EXERCISE:
Pick each line containing the word "screenshot" out of the data below.

SUPPLIED DATA:

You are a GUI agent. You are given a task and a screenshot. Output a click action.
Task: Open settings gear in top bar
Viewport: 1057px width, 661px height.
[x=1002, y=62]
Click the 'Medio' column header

...

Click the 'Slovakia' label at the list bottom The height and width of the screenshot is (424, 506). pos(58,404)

...

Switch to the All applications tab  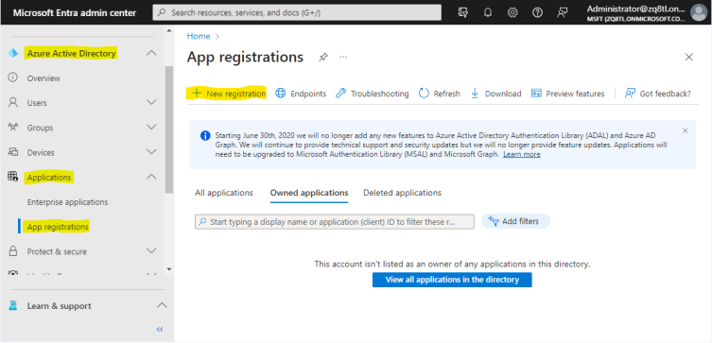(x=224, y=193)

SOLUTION:
You are a GUI agent. You are given a task and a screenshot. Output a click action.
Click the 'Slovakia' label at the list bottom The height and width of the screenshot is (424, 506). pos(58,404)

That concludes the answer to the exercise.